# Password Management



## 3Cyb3r (7. Mai 2012)

Hallo,

ich habe irgendwie kein passenden Bereich gefunden. Ich bin auf der suche nach einem guten Password Management-Tool. Was könnt ihr empfehlen, was benutzt ihr selber?
Bislang bestand für mich noch nicht die Notwedigkeit so etwas zu benutzen. Kostenlos wäre utopisch. Wie hoch sind die Kosten für etwas Gescheites?

Am besten wäre es, wenn die zugewiesenen Passwörter über Keys verschlüsselt sind.
Das jeder Benutzer über seine private Key bei sich die zugewiesenen Passwörter ansehen kann.

Anforderung
-soll unter Linux laufen
-Windows UI

Grüße
3Cyb3r


----------



## ByeBye 242513 (7. Mai 2012)

Ich habe es zwar noch nicht ausprobiert, aber KeePass wird oft angepriesen.
Link: http://www.keepass.info


----------



## Bratkartoffel (8. Mai 2012)

Hi,

KeePass ist wirklich genial, vorallem die Integration mit Firefox die den FF-Passwortmanager ersetzt.
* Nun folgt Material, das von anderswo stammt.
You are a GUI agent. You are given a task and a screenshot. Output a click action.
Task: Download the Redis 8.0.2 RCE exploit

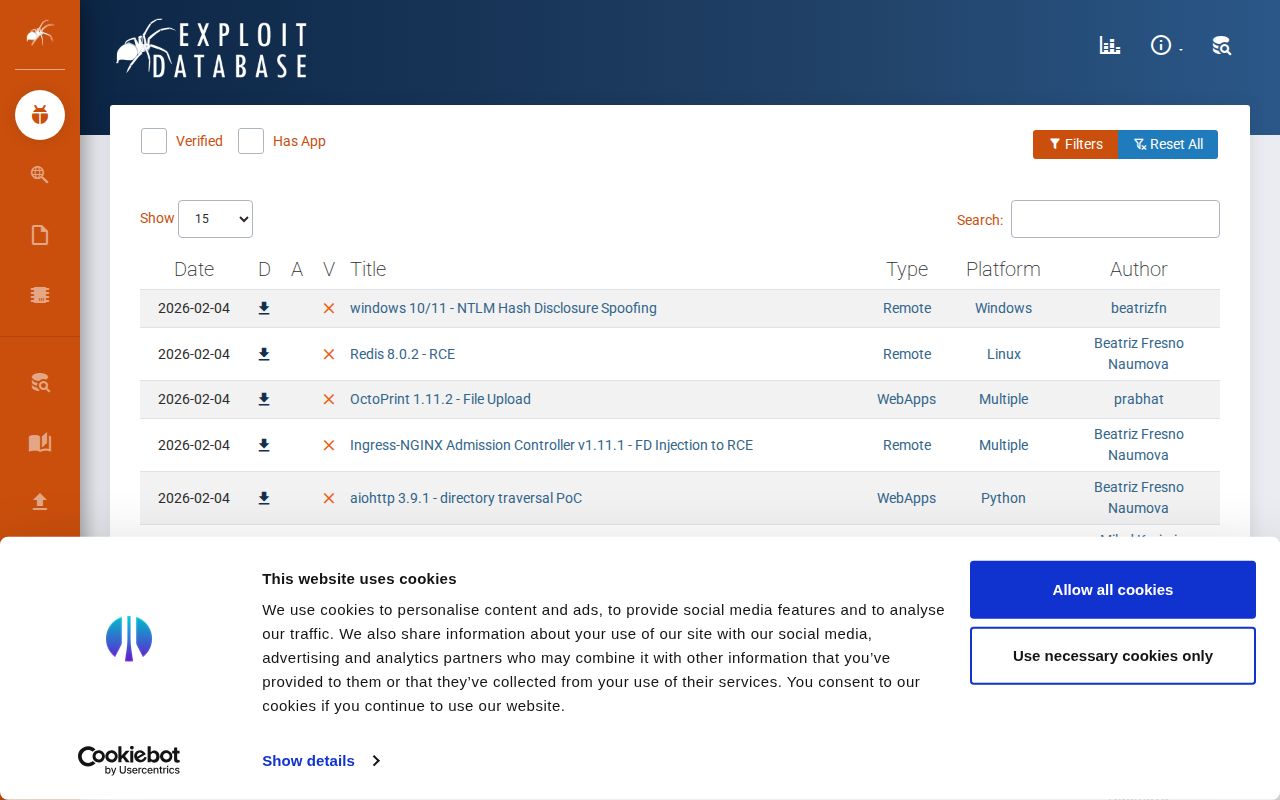point(264,354)
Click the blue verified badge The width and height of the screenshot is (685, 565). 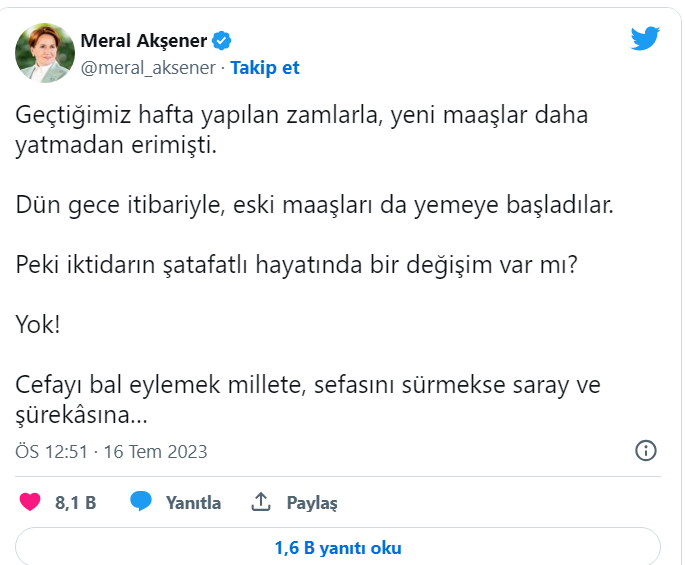pyautogui.click(x=223, y=41)
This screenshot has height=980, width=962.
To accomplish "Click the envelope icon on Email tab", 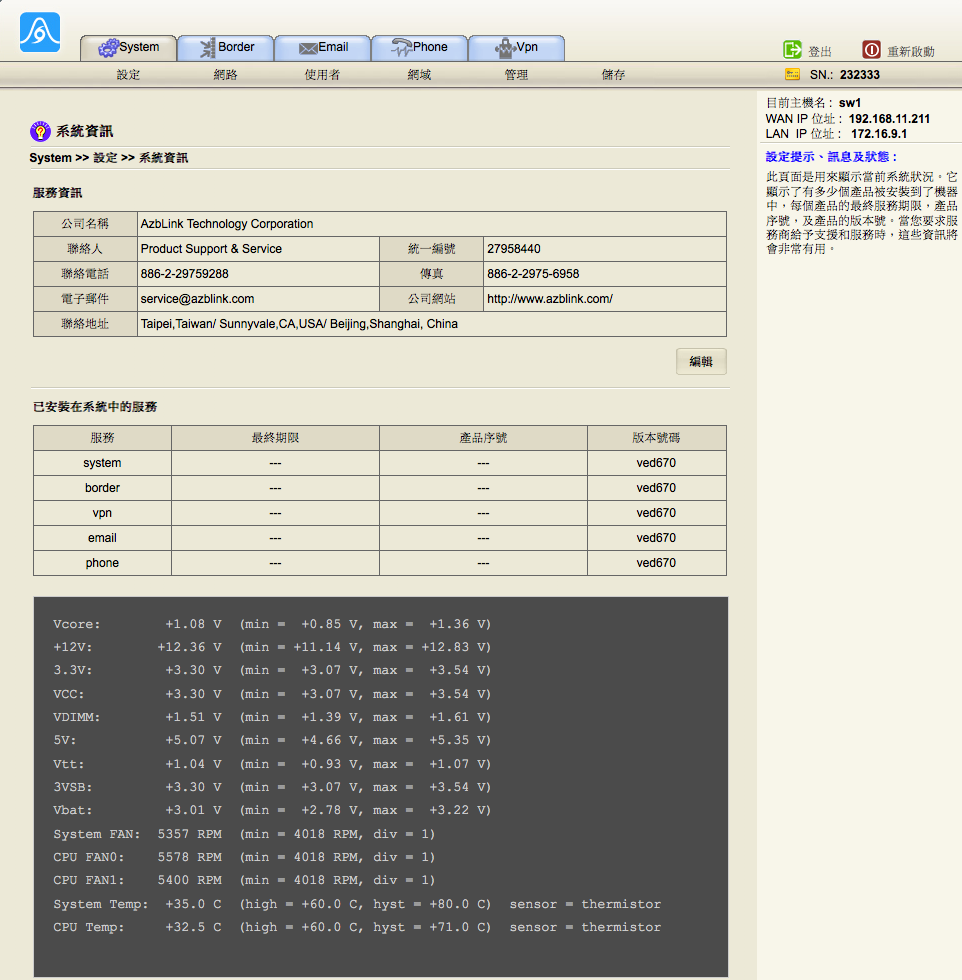I will point(308,48).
Kann das Programm nur empfehlen, verwende es seit einem Jahr.

KeePass hat eine intuitive Oberfläche und läuft auch unter Linux (mit Mono).

Das Problem ist nur, dass ihm das Programm bei seiner jetzigen Problemstellung nicht weiterhelfen wird, da hierfür jeder Benutzer eine eigene KeePass-Datenbank und natürlich auch das Programm braucht.

So wie ich es verstanden hab braucht er eher so ne Art Web-Interface.

Grüße,
BK


----------



## WebSchutz (12. Juni 2012)

Ein kleiner Überblick

Entscheide dich aber nicht für einen Dienst der die Passwörter in der Wolke speichert.

Ich selbst nutze Roboform, da das Programm wirklich alle Webseiten korrekt erkennt. Und auch .htaccess Accounts ohne Problem speichert. Auch mehrer Accounts für die selbe URL.

Es ist auch möglich mehrer Benutzerprofile anzulegen.


----------